++++ DATA TO USE

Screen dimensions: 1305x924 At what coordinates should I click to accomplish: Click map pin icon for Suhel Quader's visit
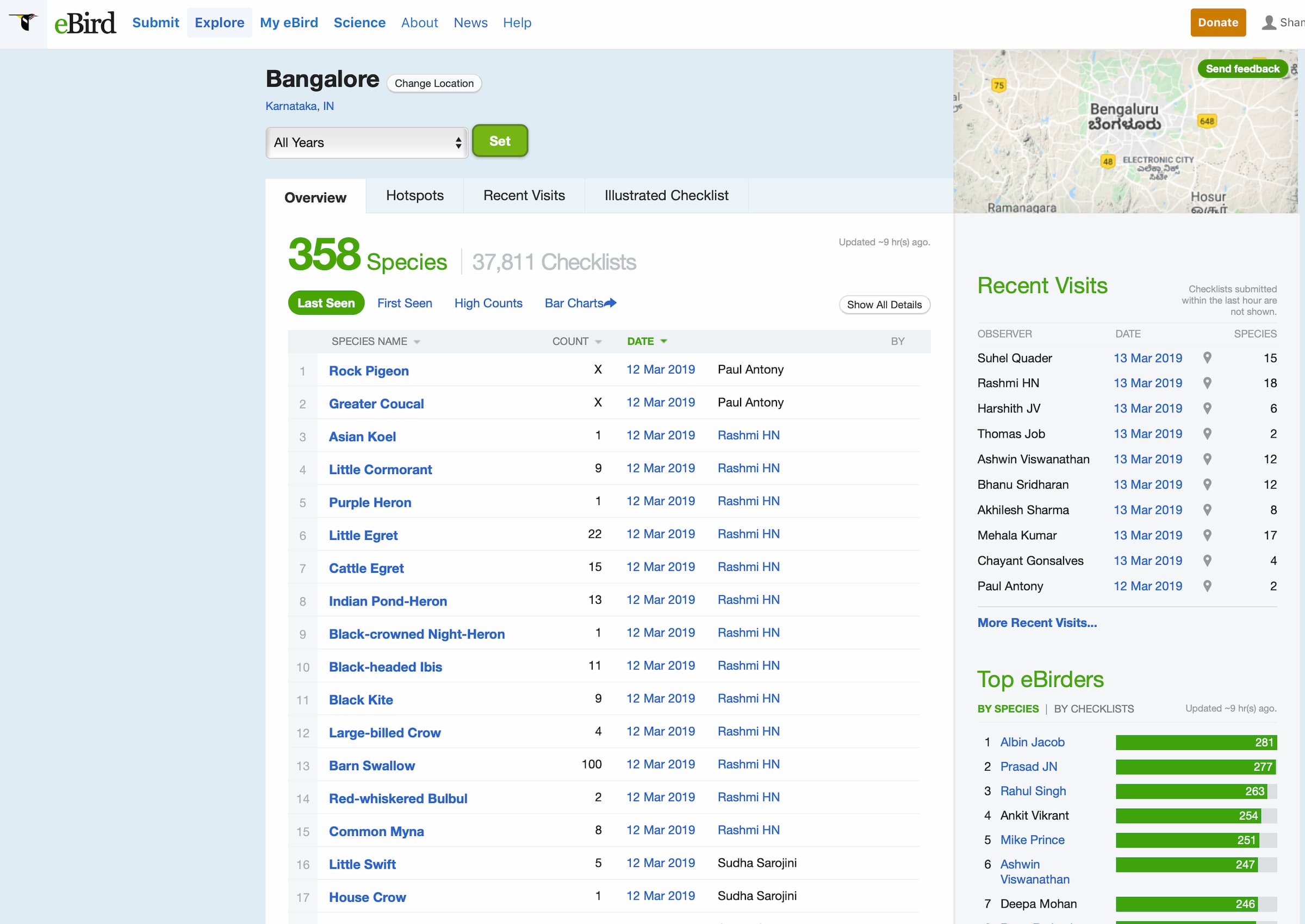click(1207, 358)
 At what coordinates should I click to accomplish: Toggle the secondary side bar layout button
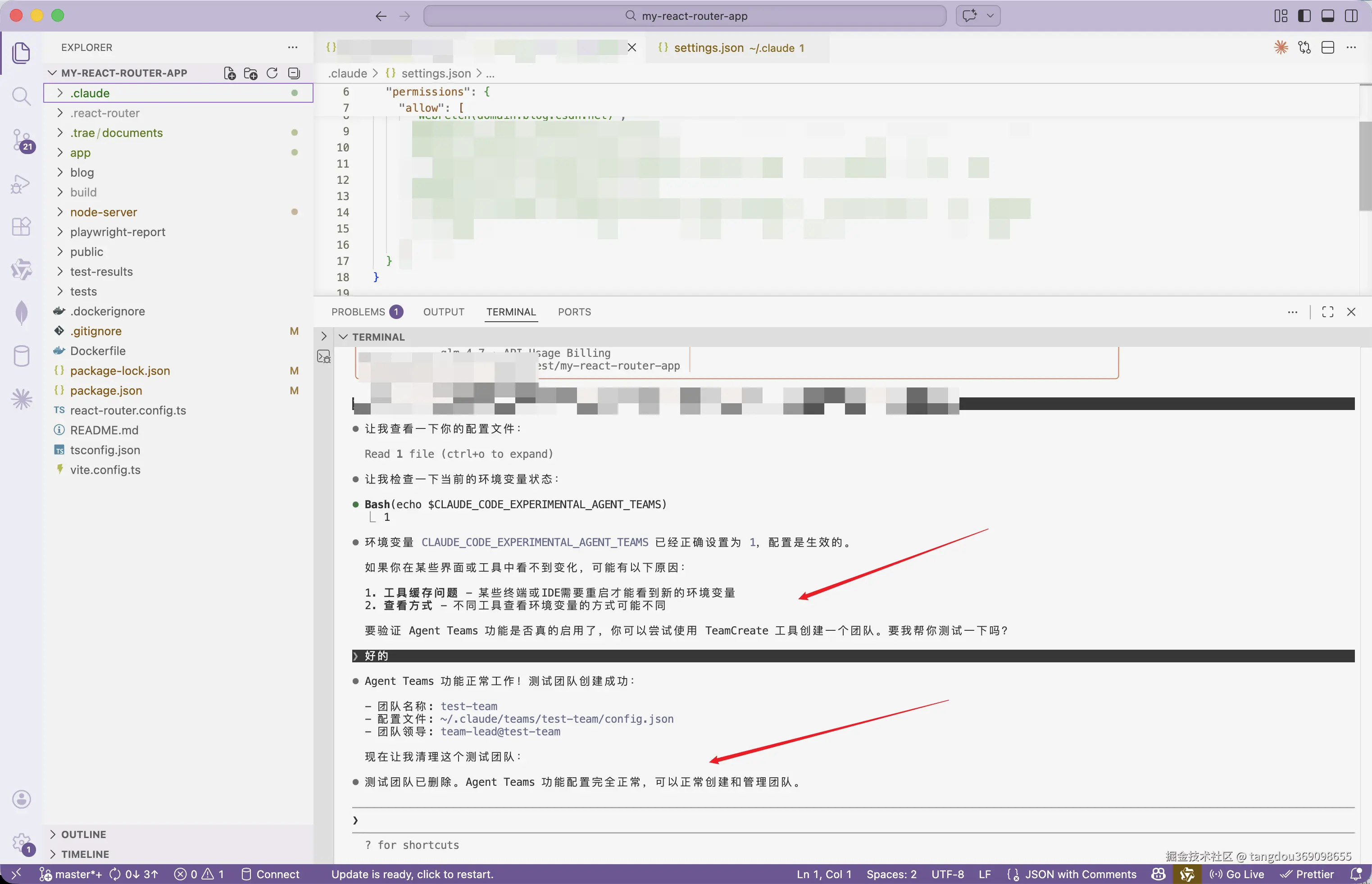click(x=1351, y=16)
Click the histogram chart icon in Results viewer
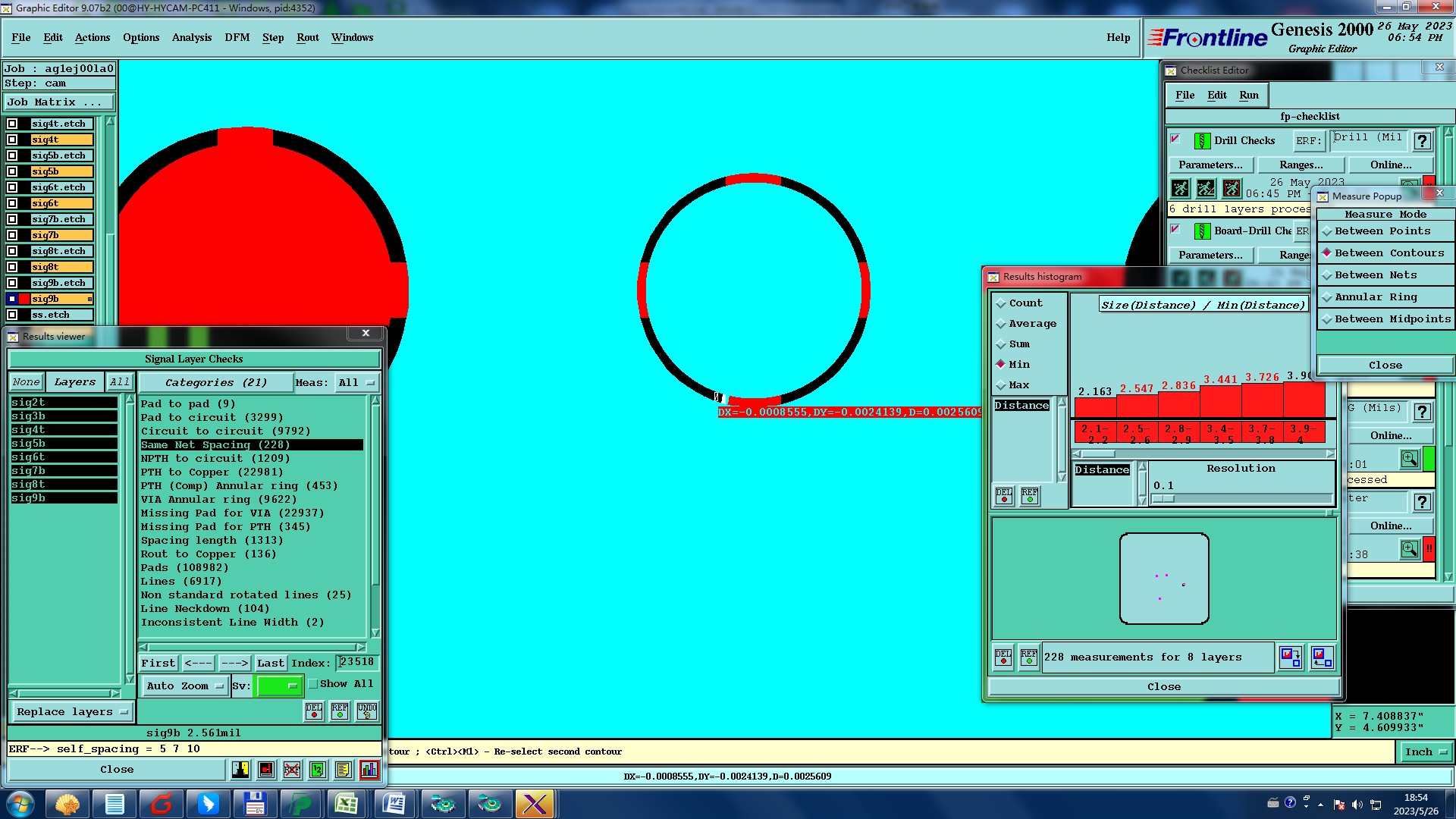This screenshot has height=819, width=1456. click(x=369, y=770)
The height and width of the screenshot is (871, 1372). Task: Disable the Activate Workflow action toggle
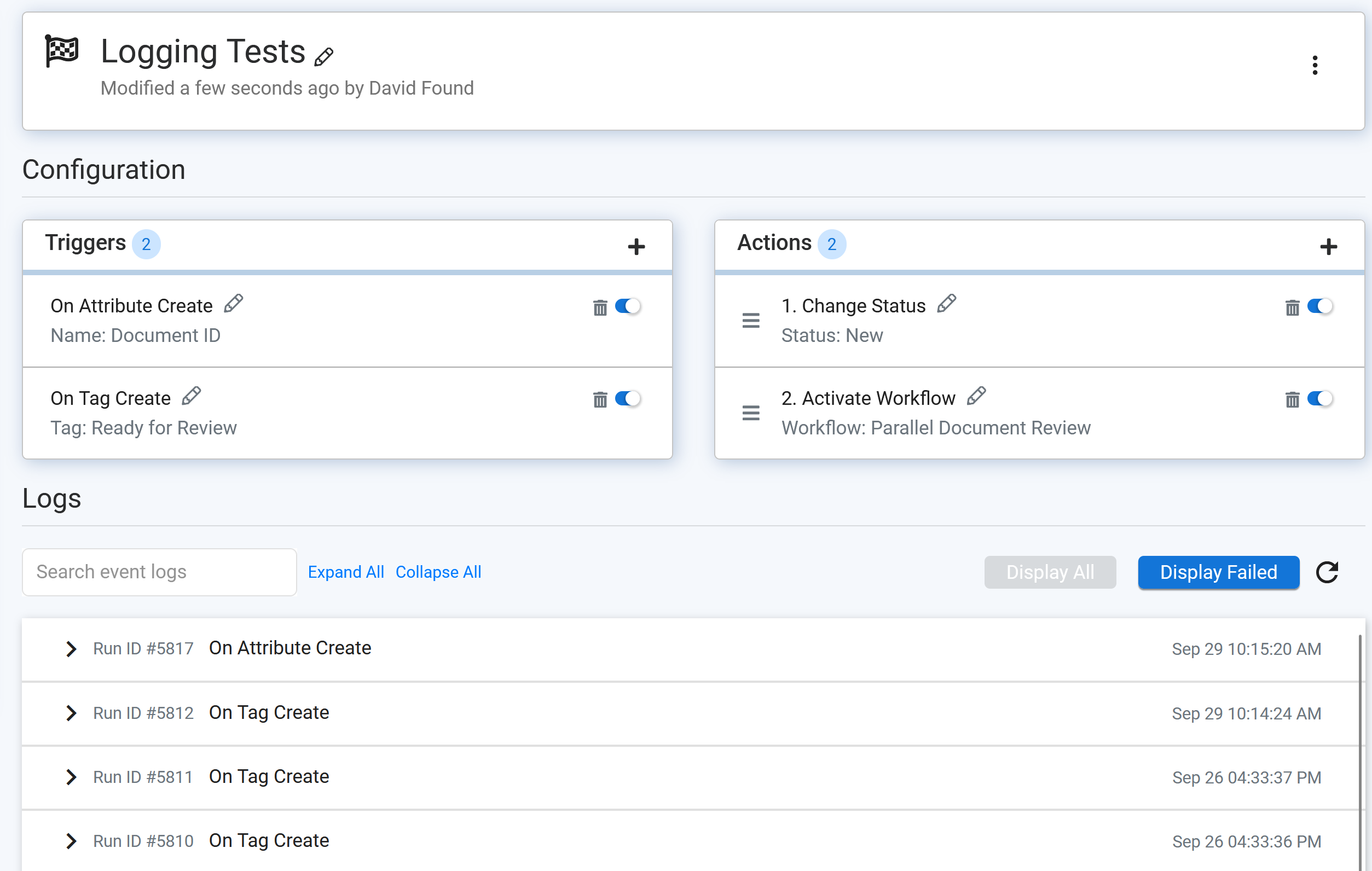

++++++++

◆ WORK TASK: The data above must be written out again without alteration, and the pictures in them must be excluded.

◆ RESULT:
Screen dimensions: 1305x924 At what coordinates should I click to accomplish: Click map pin icon for Suhel Quader's visit
click(1207, 358)
 At what coordinates should I click to accomplish: Toggle the secondary side bar layout button
click(x=1351, y=16)
Click the histogram chart icon in Results viewer
This screenshot has height=819, width=1456. click(x=369, y=770)
The height and width of the screenshot is (871, 1372). Task: Disable the Activate Workflow action toggle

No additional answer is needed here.